I chat with the four of them over the phone. “When I came to BCU I felt like I was on the fringe as a critical psychologist,” Abbott tells me. “I was trying to find my feet in sex-ed research. I met Annalise during a media-training course when we talked about pleasure.” The pair found a “golden thread” between their work, says Abbott, on ideas around women’s pleasure and agency in porn which allowed them to collaborate. 

Dr Gemma Commane and guest at Bean Flicks festival, Centrala. (Photo: Instagram). 

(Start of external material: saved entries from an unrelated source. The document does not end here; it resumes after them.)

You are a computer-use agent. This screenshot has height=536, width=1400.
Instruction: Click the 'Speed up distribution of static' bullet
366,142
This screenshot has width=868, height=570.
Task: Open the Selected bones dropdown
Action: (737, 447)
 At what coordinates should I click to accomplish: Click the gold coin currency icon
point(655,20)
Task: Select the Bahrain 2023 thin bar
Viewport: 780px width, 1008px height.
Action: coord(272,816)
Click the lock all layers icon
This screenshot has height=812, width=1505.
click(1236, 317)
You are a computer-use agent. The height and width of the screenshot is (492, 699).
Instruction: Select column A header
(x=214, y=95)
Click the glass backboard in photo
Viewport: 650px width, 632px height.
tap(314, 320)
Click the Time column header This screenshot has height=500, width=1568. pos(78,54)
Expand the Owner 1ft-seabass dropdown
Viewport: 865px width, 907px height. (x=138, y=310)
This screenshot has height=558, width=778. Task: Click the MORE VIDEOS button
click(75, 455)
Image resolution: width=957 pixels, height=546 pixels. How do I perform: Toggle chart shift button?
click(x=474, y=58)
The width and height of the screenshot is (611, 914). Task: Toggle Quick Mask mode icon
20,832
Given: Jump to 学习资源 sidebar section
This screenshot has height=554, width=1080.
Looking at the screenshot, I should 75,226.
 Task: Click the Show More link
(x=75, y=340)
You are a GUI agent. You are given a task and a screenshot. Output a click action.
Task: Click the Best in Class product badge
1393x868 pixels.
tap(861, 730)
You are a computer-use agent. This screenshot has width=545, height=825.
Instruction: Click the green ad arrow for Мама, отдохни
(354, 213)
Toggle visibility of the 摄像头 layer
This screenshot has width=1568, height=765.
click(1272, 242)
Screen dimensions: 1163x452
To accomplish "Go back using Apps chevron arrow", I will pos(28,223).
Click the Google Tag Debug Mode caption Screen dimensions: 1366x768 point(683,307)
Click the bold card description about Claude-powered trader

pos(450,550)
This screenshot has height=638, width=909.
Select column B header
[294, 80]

Yet even Birmingham, seemingly so at home with the sexual,  produced some kickback against Bean Flicks. During its second run, at Digbeth’s Centrala Gallery, the festival was refused a licence from Birmingham City Council to show one of their flicks: a film depicting two dominatrixes and a man in a gimp suit. “[A] film featuring a threesome between two men and a woman was fine though, weirdly,” says Williams.

The group’s work was rooted in the city; they wanted to subvert Birmingham’s reputation as a city catering to straight male sexuality: “In the 1990s and early 2000s, Birmingham had a reputation for the amount of strip clubs it had in a very concentrated area,” Williams tells me. Initially, they wanted to take over one of those venues and use it for Bean Flicks, she explains. But artsier venues proved more game. “Centrala, in terms of the space and vibe of the venue, was very supportive,” Commane says. 

But the times, they are a changing. And as the porn wars start to reheat, this unlikely group of Birmingham scholars have found themselves unwittingly on the front lines.